The ActionFraud alert also included a copy of this tweet by journalist Lawrence Dunhill:
Here’s the malware attack which appears to have hit NHS hospitals right across England today pic.twitter.com/zIAJ6wbAG5
— Lawrence Dunhill (@LawrenceDunhill) May 12, 2017
Experts Warned This Would Happen
One security professional told Information Security Media Group that in the wake of the Equation Group SMB exploit coming to light, no organizations should have still been using unpatched Windows SMB and they should have eliminated all outdated or unpatchable systems that used it. Their failure to do so, this professional said, is evidenced by this ransomware worm now spreading.
Security experts have been predicting this type of outbreak would occur. On April 19, for example, U.K.-based security researcher Kevin Beaumont tweeted his prediction that the exploit would soon be targeted via a “ransomware worm” that would propagate around the world, encrypting as it went.

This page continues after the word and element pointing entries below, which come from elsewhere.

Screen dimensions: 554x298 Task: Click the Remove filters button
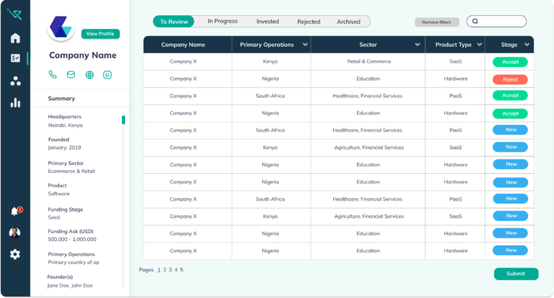[x=436, y=22]
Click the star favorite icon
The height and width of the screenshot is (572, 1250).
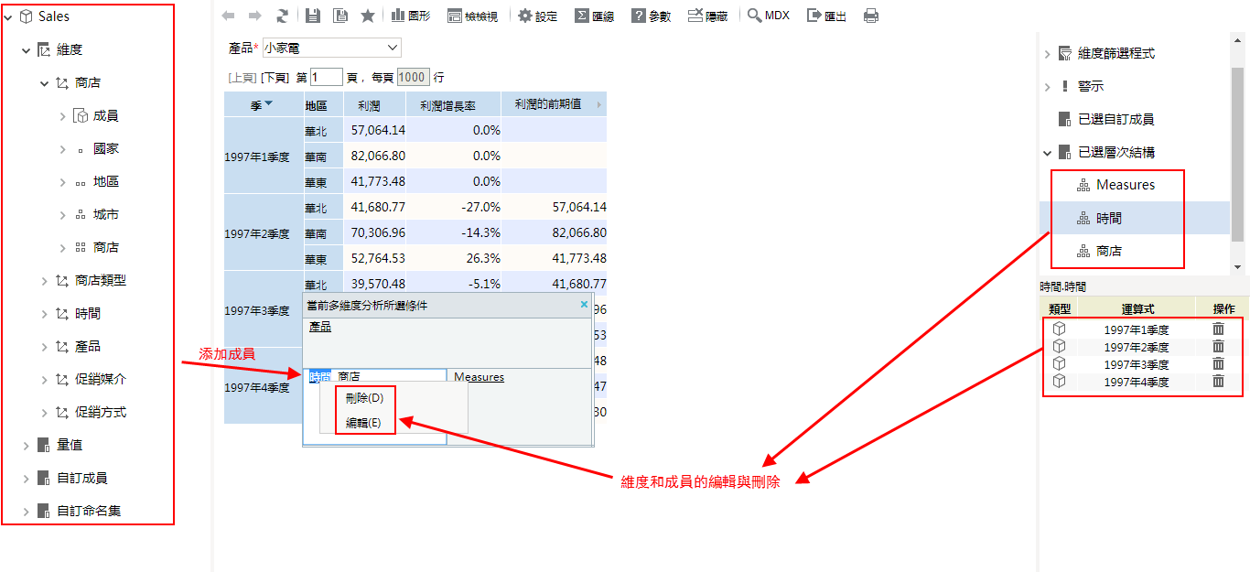368,16
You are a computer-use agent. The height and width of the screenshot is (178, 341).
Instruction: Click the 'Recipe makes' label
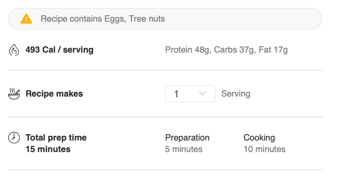pos(54,94)
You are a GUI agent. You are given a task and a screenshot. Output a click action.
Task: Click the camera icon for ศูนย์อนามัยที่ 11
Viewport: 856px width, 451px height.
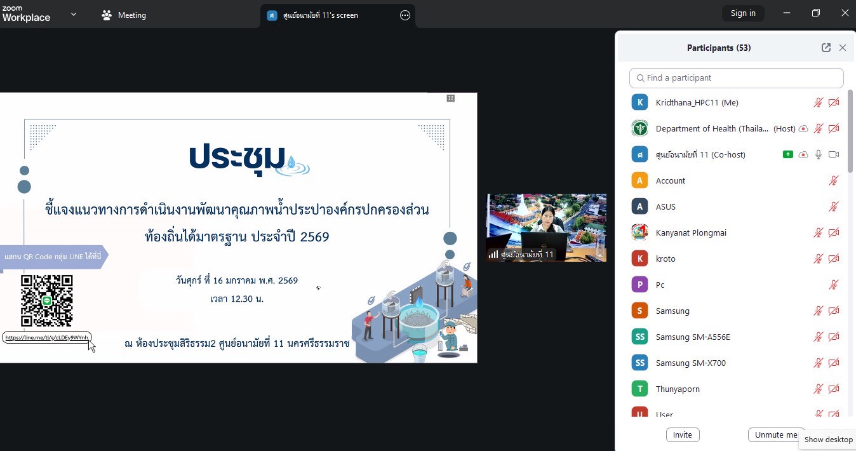click(x=834, y=154)
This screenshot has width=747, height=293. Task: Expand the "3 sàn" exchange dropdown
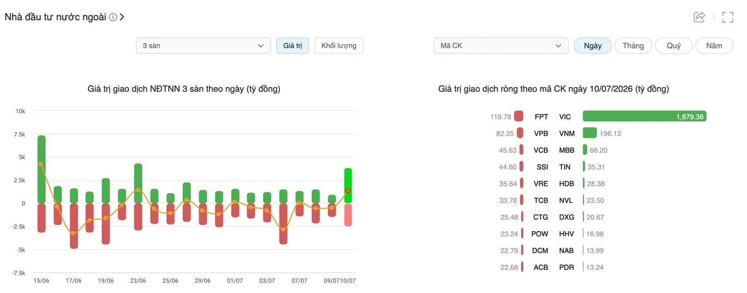pos(203,45)
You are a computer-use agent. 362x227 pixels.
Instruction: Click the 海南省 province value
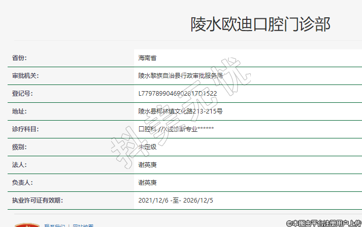[147, 58]
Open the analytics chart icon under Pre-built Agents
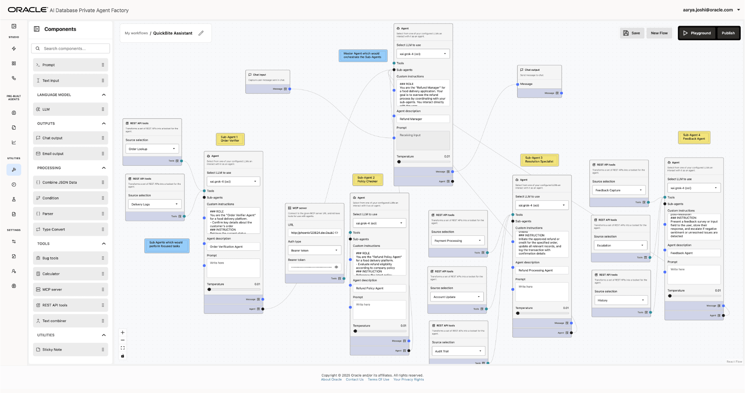 pos(14,142)

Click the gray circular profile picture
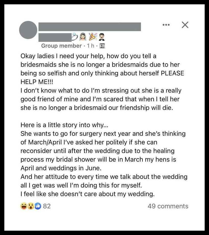pyautogui.click(x=28, y=30)
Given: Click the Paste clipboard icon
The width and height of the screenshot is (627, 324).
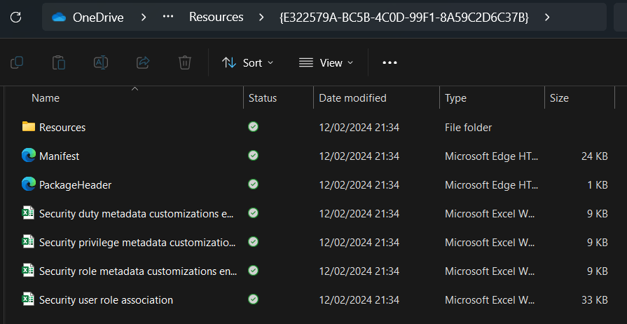Looking at the screenshot, I should [x=59, y=62].
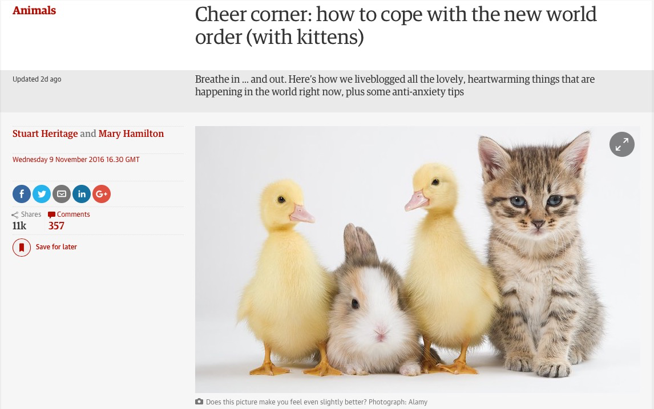
Task: Open the Animals section link
Action: click(34, 10)
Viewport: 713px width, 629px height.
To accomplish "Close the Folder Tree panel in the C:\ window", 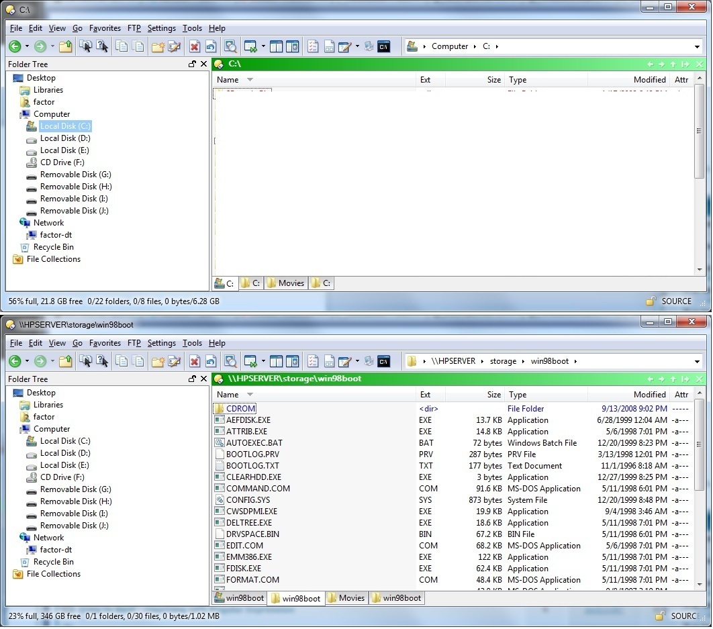I will click(203, 64).
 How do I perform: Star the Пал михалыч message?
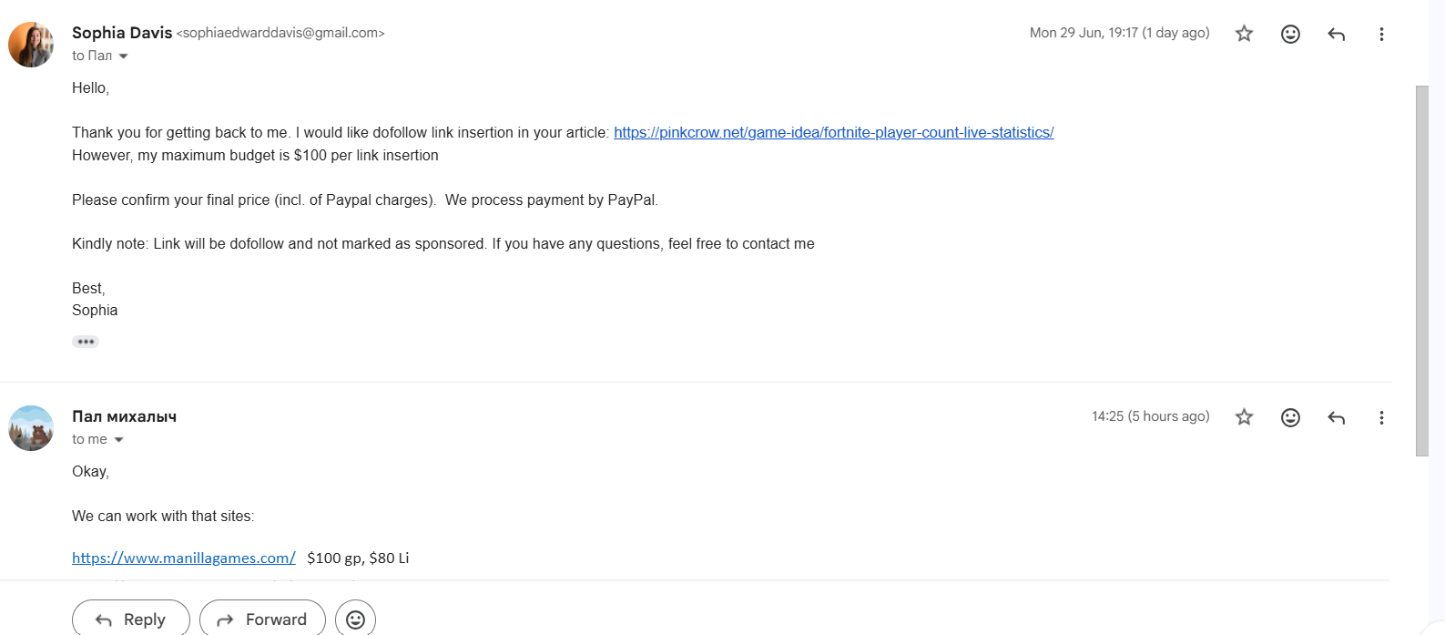(1244, 417)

For any organization that isn’t prepared, the U.K.-based security researcher known as Hacker Fantastic says that applying the patch to all systems should happen immediately and that all unpatchable systems should be immediately decommissioned and related firewall rules put in place.
How not to be hit by WCry 2.0: Apply MS17-010 immediately, remove NT4, 2000, XP-2003 from production, Firewall ports 445/139 & 3389. Simple.
— Hacker Fantastic (@hackerfantastic) May 12, 2017
As this attack unfolds – on a Friday, as such attacks inevitably seem to do – it’s going to be a busy weekend for many information security professionals.